Non-residents currently pay 24% and are not allowed deductions. EU residents can ask if they qualify for a reduced income tax rate of 19%. They can also deduct certain expenses against the rental property so long as they are directly related to the income generated by the property.
Short Term Holiday rentals for short periods of no more than a month are much more complex and you need to apply for a touristic license called an estancias turísticas en viviendas (ETV). But due to recent legislation, whilst any and all properties potentially can be licensed as touristic rentals, not all areas of the island permit them. You need to check with your local Town Hall whether you Zone is permissible.
Beware there is an official App (Verificador Alquiler Turístico on the App Store) which your neighbour or guest can check to see if you are listed. If you are not listed they can denounce you and substantial fines required to be paid -
If the property is part of a Committee of Property Owners (Communidad de Propietarios) where annual fees are paid for communal space, property owners should check with the bylaws associated to make sure renting is allowed.
ETV licenses can be arranged through a lawyer through the Holiday Rental License Stock Exchange Consortium (CBAT) in Palma. These are sold based on the capacity of the property as determined by the occupancy certificate. The capacity determines the number of places each property is entitled to. Laws are strict and there is a regional and island-wide maximum.
Individual rooms cannot be rented, it must be the whole property with 1 bathroom for every 4 guests. Owners must supply a minimum of guest amenities such as sheets, towels and cleaning services. If the home is part of a community, the other owners must be in agreement to allow the rental. The plaque showing your ETV license number must be visible from the exterior of the property, and the ETV number must be included in all advertising materials. Additionally, the home must have an energy rating of D or above if built after 2008, or F or above if built before that.

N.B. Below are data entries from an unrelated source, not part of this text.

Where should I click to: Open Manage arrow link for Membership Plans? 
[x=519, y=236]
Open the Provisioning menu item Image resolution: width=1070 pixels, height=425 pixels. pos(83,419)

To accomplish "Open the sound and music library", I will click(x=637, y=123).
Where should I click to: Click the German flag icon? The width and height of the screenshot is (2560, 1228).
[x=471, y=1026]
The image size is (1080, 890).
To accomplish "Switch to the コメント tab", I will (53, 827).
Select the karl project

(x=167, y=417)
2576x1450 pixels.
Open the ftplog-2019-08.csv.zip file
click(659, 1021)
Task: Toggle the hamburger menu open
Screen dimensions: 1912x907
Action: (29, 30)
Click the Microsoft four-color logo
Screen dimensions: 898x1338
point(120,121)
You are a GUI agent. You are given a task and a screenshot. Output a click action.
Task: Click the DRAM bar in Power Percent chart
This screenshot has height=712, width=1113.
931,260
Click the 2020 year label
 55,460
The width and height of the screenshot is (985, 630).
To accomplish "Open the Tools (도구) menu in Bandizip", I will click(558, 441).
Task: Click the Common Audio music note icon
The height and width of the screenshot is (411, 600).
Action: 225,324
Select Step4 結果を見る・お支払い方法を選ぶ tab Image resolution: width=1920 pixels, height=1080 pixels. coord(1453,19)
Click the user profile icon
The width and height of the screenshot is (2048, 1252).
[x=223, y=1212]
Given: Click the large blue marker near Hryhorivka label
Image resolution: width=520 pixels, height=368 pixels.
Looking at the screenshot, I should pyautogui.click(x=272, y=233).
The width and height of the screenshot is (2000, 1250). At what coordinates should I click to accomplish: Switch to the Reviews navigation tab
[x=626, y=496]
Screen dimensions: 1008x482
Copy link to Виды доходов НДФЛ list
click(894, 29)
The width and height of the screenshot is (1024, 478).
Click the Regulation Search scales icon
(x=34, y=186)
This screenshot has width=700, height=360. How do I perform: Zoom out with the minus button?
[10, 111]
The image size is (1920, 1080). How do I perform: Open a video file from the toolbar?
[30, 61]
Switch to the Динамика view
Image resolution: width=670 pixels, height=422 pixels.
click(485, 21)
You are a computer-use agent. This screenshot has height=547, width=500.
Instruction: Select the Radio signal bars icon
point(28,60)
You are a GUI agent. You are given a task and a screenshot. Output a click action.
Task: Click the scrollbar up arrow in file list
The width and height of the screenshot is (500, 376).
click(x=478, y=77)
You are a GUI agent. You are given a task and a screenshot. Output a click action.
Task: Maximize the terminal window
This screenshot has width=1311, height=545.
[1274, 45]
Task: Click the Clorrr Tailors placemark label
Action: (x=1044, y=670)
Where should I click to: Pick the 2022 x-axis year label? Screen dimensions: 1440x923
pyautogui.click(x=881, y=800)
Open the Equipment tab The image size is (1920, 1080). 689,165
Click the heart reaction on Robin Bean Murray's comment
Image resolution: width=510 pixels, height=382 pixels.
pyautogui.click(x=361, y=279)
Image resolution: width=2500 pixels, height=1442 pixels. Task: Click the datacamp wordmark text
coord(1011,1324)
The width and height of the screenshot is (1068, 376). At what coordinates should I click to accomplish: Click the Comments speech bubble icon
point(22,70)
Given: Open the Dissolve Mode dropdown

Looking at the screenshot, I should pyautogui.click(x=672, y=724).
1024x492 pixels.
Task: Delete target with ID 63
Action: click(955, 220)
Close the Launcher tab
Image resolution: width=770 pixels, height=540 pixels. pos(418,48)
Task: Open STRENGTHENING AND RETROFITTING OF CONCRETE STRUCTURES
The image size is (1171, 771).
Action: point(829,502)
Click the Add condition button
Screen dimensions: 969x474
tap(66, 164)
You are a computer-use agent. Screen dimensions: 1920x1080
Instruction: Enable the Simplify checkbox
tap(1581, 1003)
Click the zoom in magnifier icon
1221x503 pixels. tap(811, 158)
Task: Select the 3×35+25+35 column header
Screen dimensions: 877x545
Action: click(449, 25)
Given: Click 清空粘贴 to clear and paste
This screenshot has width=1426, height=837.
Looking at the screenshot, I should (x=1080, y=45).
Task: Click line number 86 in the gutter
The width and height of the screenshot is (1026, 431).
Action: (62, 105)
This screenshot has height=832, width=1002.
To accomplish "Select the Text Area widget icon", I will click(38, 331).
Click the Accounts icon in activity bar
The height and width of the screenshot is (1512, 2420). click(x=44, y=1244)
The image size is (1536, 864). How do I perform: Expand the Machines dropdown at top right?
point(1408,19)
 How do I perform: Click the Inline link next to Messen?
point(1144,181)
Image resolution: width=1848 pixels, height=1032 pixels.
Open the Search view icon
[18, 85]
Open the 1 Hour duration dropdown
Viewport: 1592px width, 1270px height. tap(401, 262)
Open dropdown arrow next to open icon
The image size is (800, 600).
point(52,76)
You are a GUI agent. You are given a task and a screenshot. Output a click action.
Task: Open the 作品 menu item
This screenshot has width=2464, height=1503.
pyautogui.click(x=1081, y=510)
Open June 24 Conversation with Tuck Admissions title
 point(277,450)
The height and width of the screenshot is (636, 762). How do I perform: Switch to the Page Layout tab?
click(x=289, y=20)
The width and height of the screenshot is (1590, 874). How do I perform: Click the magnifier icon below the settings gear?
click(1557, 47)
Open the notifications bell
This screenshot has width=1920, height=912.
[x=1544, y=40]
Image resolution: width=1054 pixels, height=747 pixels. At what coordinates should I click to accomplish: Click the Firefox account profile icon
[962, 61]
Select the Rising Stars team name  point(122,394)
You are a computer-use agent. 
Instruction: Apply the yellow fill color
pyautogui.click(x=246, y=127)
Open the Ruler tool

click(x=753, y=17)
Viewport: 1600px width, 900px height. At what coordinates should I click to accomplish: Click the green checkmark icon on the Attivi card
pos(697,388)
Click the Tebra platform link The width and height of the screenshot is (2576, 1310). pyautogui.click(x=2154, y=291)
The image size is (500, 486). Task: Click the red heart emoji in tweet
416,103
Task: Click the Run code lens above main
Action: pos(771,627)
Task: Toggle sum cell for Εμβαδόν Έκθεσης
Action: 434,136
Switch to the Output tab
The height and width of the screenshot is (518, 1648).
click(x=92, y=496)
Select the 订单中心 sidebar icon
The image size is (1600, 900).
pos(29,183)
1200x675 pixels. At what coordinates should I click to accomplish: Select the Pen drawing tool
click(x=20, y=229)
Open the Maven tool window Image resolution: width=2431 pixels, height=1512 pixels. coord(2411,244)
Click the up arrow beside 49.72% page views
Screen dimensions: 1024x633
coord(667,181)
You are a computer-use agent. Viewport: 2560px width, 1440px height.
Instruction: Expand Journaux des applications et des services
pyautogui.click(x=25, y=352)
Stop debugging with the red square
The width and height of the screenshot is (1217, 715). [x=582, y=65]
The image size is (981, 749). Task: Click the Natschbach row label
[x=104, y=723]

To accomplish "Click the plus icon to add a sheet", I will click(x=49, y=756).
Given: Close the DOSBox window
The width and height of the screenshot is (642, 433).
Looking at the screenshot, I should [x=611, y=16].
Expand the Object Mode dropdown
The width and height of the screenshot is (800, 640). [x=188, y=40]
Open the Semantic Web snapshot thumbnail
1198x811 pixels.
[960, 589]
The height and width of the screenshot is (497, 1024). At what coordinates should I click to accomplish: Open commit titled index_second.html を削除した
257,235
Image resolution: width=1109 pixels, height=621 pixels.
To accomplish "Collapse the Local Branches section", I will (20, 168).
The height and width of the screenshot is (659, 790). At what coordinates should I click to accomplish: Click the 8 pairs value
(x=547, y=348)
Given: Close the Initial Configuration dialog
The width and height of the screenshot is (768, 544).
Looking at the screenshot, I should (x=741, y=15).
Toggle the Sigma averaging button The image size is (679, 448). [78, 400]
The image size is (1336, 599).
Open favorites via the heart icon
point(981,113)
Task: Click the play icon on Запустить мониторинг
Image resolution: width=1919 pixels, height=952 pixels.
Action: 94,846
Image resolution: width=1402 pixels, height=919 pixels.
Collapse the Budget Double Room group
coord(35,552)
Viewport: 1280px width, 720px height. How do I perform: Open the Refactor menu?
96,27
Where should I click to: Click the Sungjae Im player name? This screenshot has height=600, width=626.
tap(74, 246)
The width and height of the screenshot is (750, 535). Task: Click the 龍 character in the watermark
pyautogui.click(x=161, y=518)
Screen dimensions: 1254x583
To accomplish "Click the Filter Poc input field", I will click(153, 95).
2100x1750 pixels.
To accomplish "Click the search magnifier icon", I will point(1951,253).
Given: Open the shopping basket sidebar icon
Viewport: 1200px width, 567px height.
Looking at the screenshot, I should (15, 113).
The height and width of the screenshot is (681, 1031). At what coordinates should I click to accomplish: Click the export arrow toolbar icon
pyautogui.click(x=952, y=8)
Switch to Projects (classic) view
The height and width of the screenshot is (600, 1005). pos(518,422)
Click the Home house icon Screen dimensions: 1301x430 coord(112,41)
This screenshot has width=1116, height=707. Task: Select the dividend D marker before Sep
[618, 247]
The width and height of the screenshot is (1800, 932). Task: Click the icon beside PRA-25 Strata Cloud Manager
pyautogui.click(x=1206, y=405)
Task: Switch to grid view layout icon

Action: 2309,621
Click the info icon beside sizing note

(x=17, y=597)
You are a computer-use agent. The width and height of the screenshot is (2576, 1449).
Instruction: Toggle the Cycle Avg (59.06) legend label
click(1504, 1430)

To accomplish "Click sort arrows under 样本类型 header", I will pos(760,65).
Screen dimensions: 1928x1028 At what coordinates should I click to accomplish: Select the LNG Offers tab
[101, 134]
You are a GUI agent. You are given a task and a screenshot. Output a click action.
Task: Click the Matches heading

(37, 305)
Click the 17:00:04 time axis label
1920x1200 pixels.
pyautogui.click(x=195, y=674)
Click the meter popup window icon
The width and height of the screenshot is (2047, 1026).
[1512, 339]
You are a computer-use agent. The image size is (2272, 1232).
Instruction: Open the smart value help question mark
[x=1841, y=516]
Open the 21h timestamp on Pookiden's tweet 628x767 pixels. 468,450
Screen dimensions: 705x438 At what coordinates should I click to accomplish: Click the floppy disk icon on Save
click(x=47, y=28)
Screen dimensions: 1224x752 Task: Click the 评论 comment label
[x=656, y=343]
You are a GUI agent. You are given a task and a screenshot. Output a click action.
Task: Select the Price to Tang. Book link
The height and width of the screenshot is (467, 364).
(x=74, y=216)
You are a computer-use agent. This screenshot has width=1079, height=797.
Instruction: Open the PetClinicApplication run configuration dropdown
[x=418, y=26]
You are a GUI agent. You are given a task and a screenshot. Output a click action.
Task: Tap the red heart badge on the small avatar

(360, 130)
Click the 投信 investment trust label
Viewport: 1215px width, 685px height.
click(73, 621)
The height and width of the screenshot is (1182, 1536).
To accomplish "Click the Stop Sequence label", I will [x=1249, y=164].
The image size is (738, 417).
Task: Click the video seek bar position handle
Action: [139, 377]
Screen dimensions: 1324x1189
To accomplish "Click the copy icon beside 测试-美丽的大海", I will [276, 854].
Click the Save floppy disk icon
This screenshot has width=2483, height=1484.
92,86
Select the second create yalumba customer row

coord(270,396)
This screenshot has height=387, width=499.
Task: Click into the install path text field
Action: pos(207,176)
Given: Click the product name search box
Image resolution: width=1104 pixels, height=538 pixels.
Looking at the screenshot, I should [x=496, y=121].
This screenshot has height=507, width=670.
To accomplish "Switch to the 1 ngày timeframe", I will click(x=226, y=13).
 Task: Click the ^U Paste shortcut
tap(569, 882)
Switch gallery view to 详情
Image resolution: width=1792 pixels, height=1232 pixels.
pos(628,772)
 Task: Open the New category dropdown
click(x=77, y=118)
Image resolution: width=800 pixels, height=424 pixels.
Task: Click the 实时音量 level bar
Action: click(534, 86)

Another short-term rental option open to property owners is the “per season” rental. This requires guests have a minimum stay of one month with no requirement for an ETV license. The property cannot be marketed on the open market or via any website for this to be in compliance. House exchange plans and “free of charge” family and friends stays also fall under this option.
Palma is a notable exception to the rule. It has a rather well-publicised and unique set of rules, whereby flats and apartments are excluded from obtaining rental licenses. Detached houses may be eligible, but only if they pass the criteria set out above.